Nommé d'après sa forme, le Turtle ressemble à une grosse palourde autant qu'à une tortue ; il fait environ 3 m de long (selon les spécifications d'origine), 1,8 m de hauteur et environ 1 m de large, et se compose de deux coques en bois recouvertes de goudron et renforcées par des bandes en acier[7]. Il plonge en permettant à l'eau de s'introduire dans un réservoir situé au fond de l'embarcation et remonte en expulsant l'eau par le biais d'une pompe à main. Il est propulsé verticalement et horizontalement par des hélices à manivelle, l'hélice horizontale peut être également entraînée par un mécanisme actionné par les jambes . Il dispose également de 90 kg de plomb à bord, qui peut être libéré à tout moment pour augmenter la flottabilité. Occupé et dirigé par une personne, l'embarcation contenait assez d'air pour environ trente minutes et avait une vitesse en eau calme d'environ 5 km/h[7].
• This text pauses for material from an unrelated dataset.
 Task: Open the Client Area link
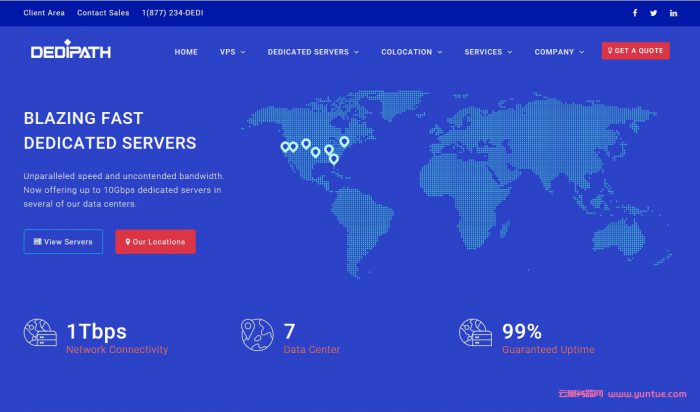(43, 13)
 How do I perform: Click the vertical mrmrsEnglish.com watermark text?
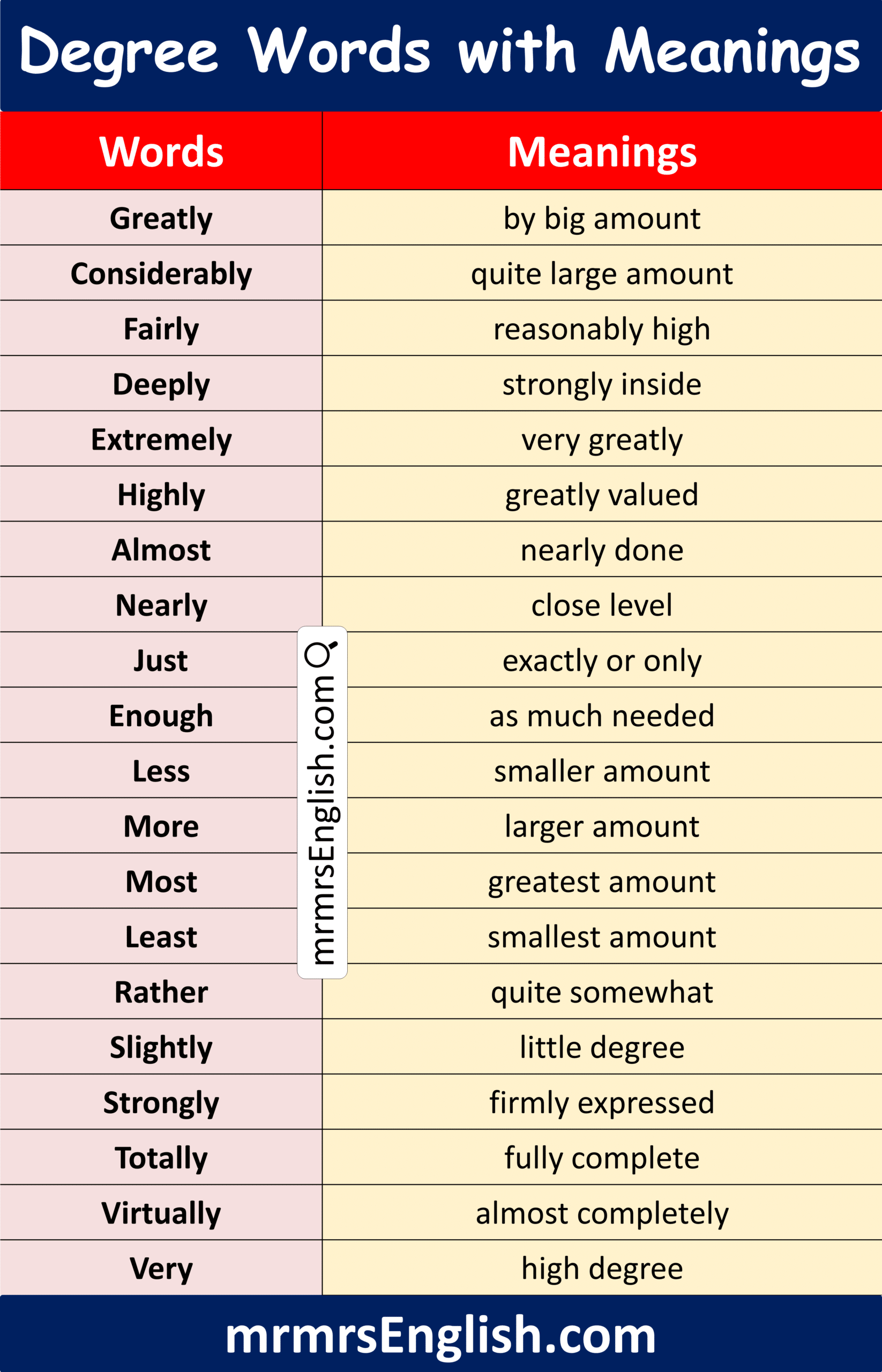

La charge explosive est contenue dans une sorte de marmite fixée à l'arrière du sous marin et largable depuis l'intérieur grâce à des écrous-papillon.
Pour la fixer au navire-cible, elle est reliée par un orin (cordage) terminé par un anneau de bronze entourant l'axe d'une tarière largable entraînée par une manivelle. La méthode d'attaque suppose de positionner le sous-marin sous le navire cible, d'utiliser la tarière pour percer le bordé du navire. La pointe de la tarière, détachable, reste plantée dans le bois avec l'orin et maintient la mine près de la quille du navire, une fois que les écrous de fixation ont été largués.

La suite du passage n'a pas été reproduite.